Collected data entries
╔══

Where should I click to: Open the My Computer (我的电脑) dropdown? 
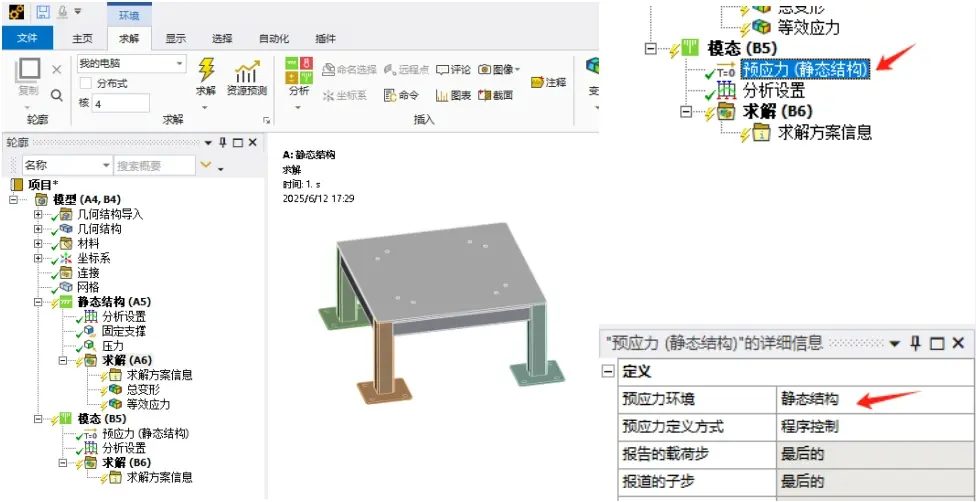[x=131, y=64]
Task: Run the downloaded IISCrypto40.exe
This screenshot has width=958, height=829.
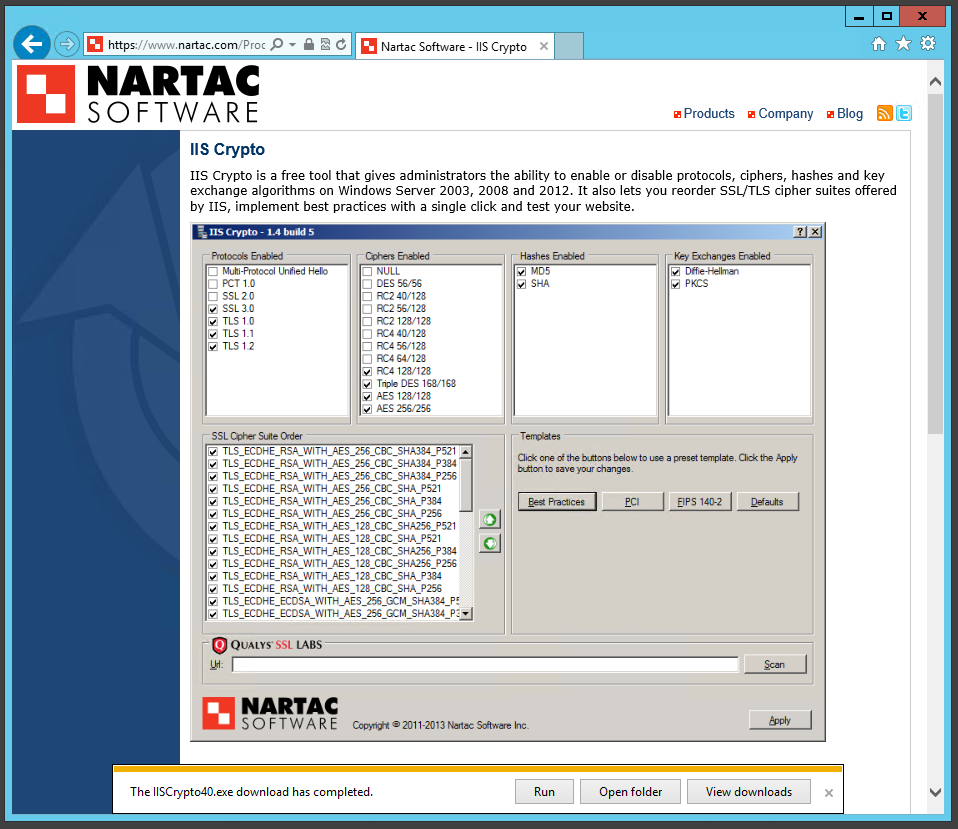Action: [544, 791]
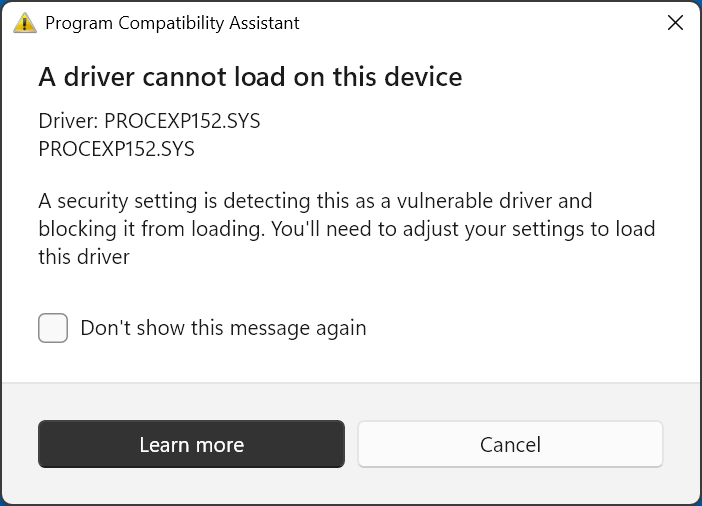Close the Program Compatibility Assistant dialog
This screenshot has width=702, height=506.
coord(674,23)
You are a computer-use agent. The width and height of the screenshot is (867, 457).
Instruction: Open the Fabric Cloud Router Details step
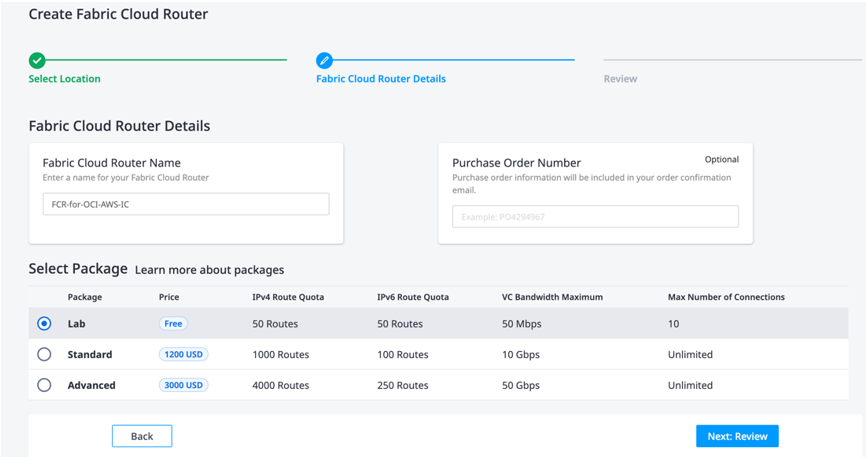pyautogui.click(x=381, y=79)
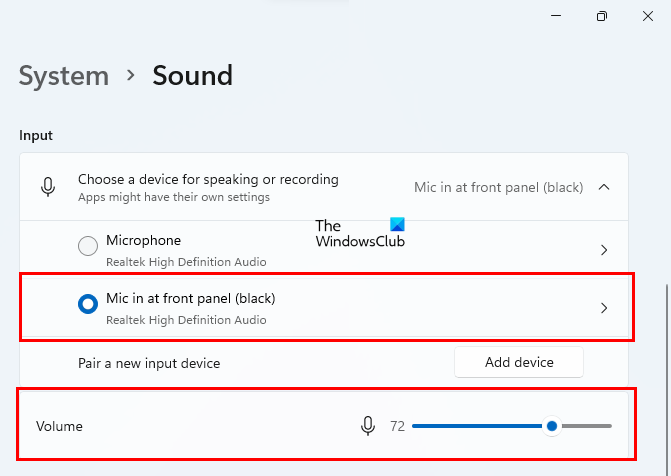Collapse the input device list chevron
Screen dimensions: 671x476
(x=604, y=186)
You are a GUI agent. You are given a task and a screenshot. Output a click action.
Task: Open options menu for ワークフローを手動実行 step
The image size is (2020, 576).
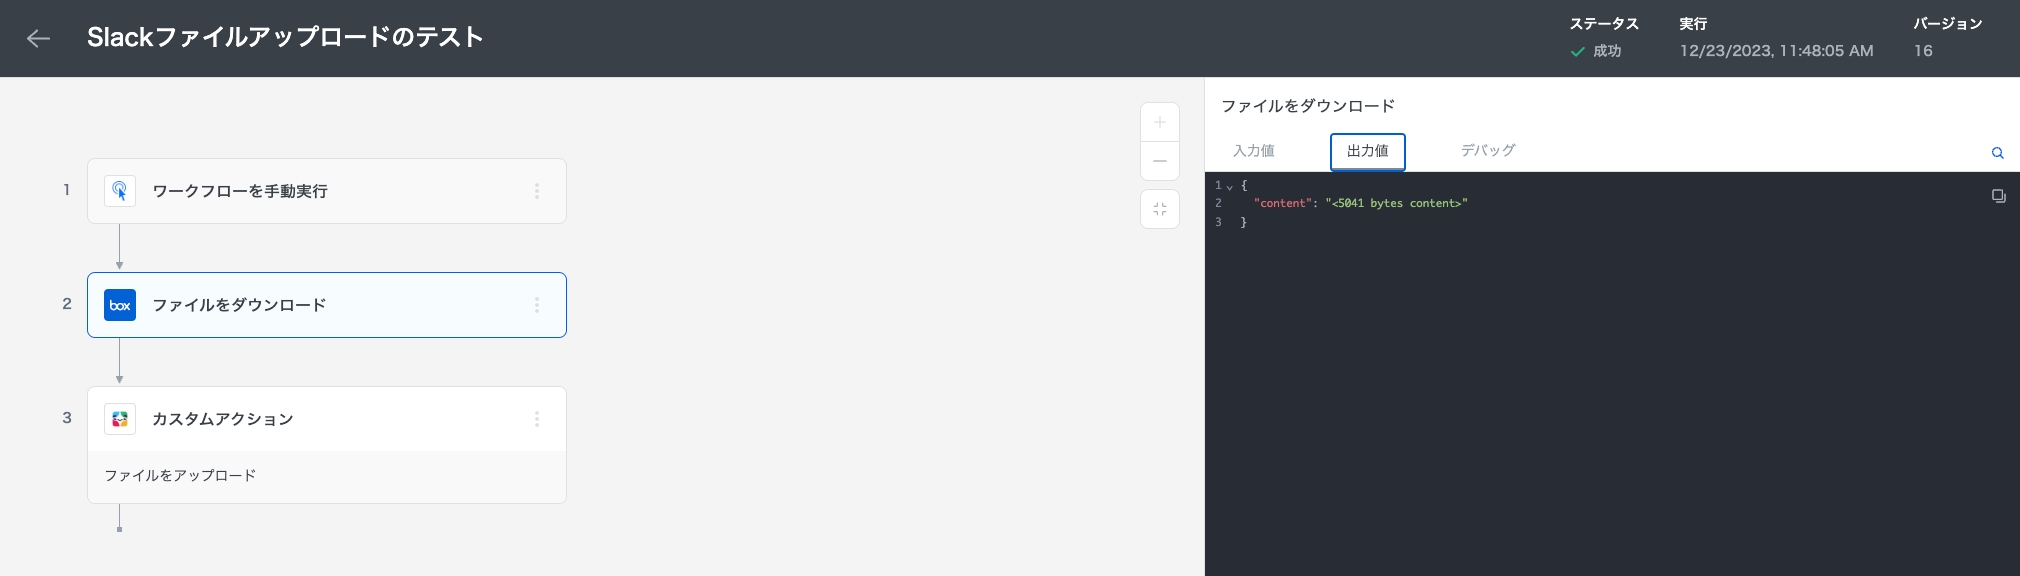[x=537, y=191]

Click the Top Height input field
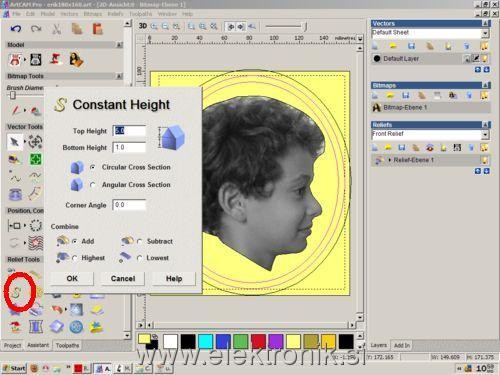(x=129, y=131)
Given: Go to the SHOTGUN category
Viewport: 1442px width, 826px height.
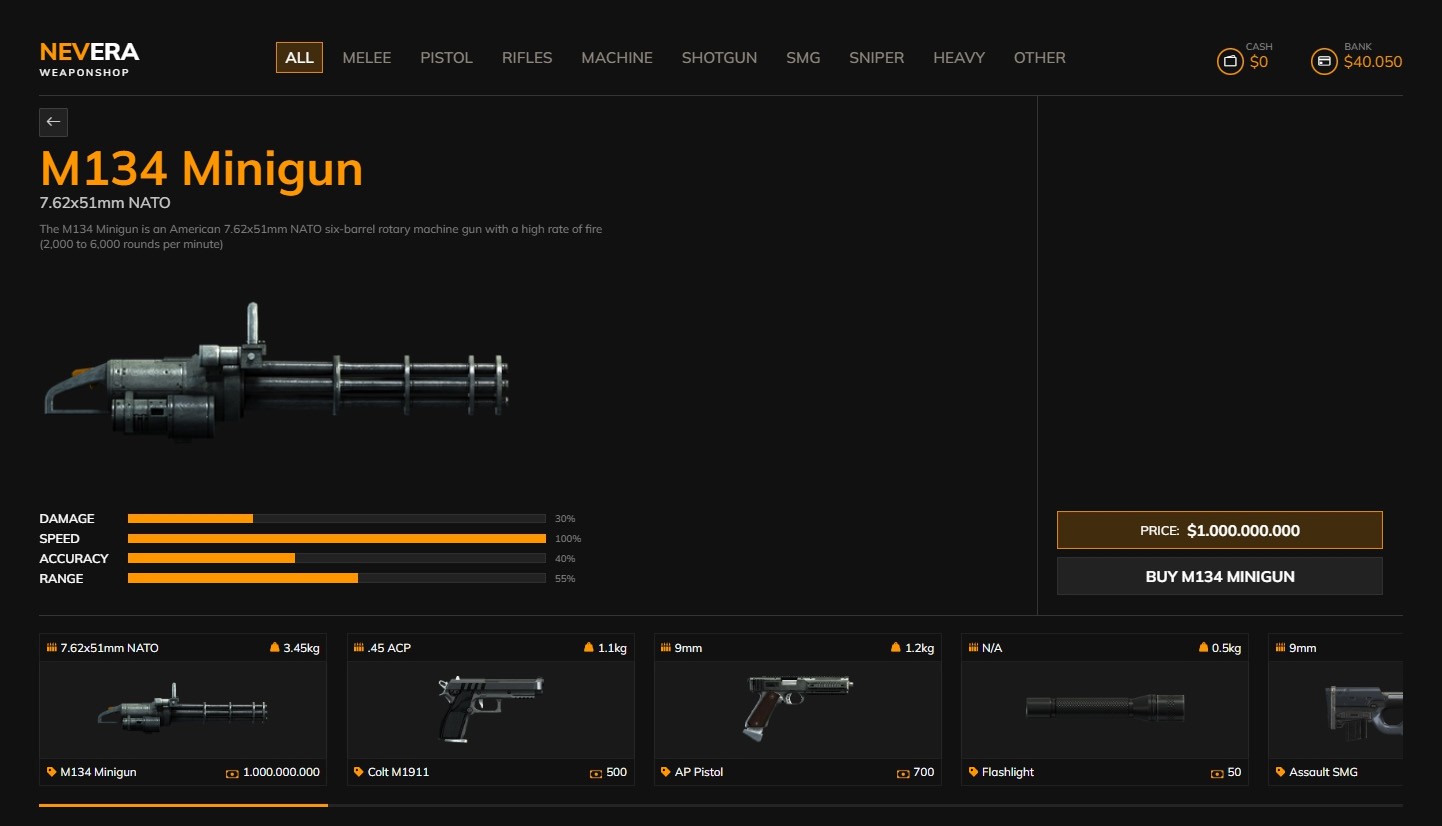Looking at the screenshot, I should [719, 58].
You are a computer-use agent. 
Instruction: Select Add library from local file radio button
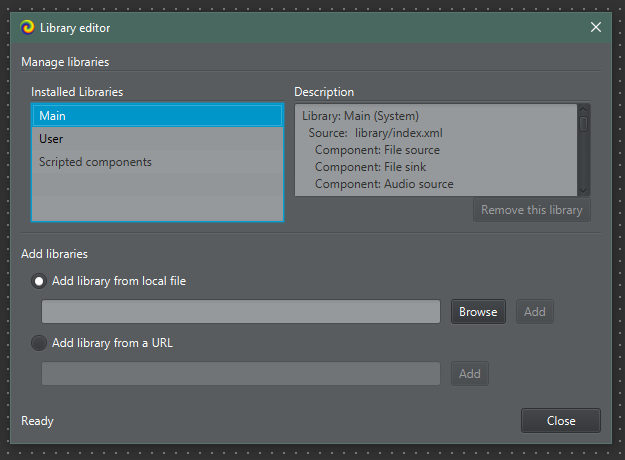point(39,281)
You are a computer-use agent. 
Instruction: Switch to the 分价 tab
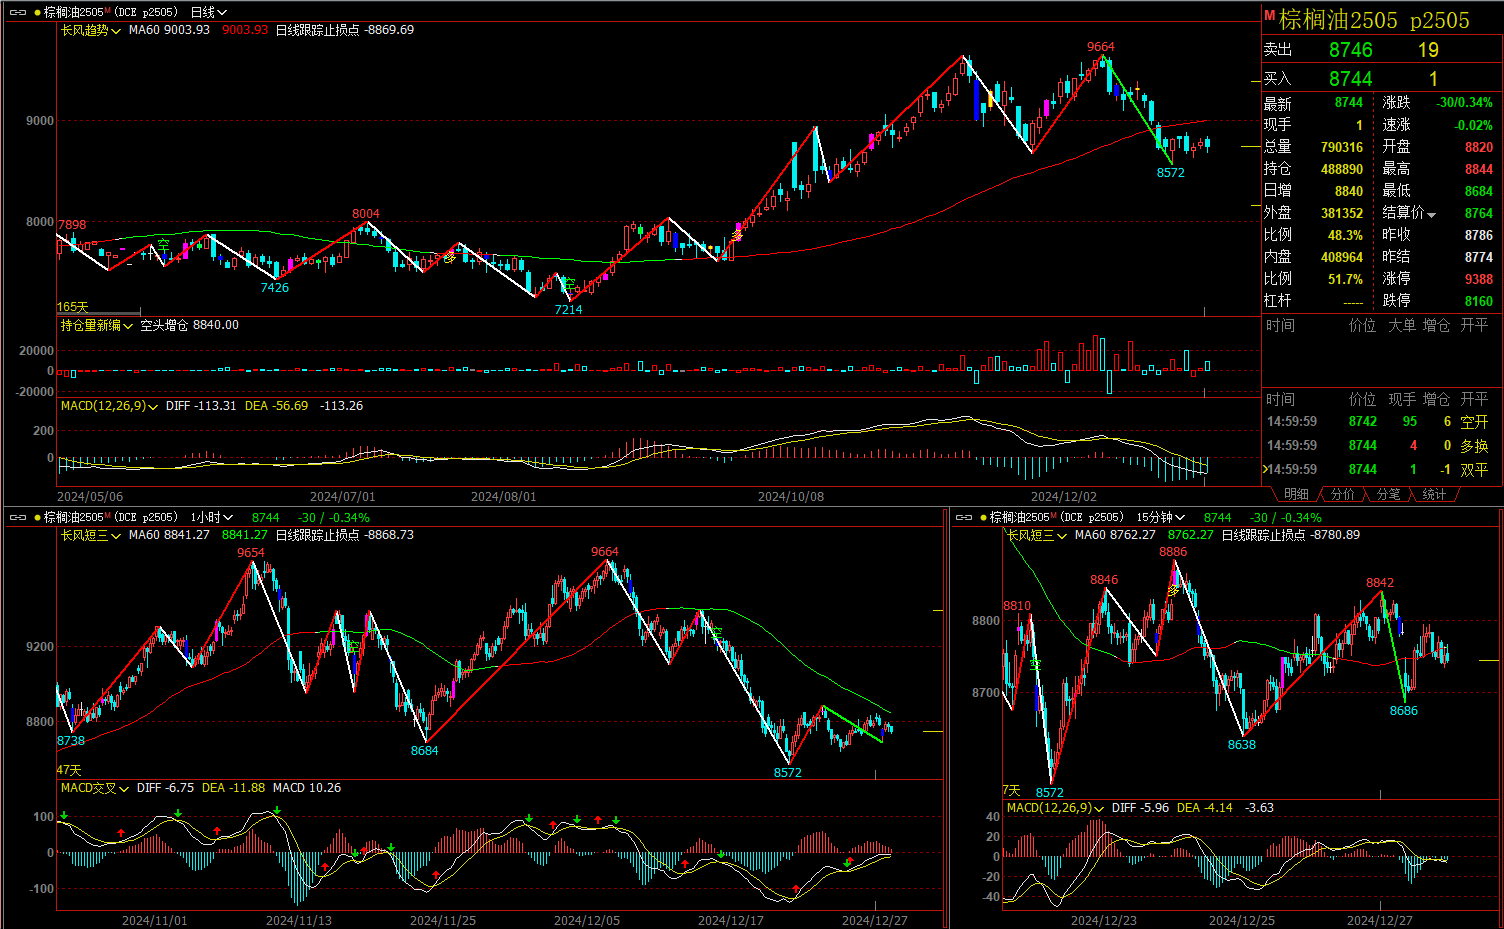[x=1342, y=494]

╚══

*Work required*: Without changing a word, retype every entry above, but drop its pictures.

*Reply*:
Where should I click to: Open the My Computer (我的电脑) dropdown? 
[x=131, y=64]
Task: Run the downloaded IISCrypto40.exe
This screenshot has width=958, height=829.
Action: [544, 791]
Close the Program Compatibility Assistant dialog
This screenshot has width=702, height=506.
coord(674,23)
You are a computer-use agent. The width and height of the screenshot is (867, 457).
Instruction: Open the Fabric Cloud Router Details step
pyautogui.click(x=381, y=79)
Collapse the input device list chevron
Screen dimensions: 671x476
(x=604, y=186)
You are a GUI agent. You are given a task and a screenshot. Output a click action.
Task: Open options menu for ワークフローを手動実行 step
The image size is (2020, 576).
[x=537, y=191]

Click the Top Height input field
(x=129, y=131)
Given: Go to the SHOTGUN category
Viewport: 1442px width, 826px height.
Looking at the screenshot, I should [719, 58].
You are a computer-use agent. 
Instruction: Select Add library from local file radio button
point(39,281)
You are a computer-use agent. 
Instruction: Switch to the 分价 tab
[x=1342, y=494]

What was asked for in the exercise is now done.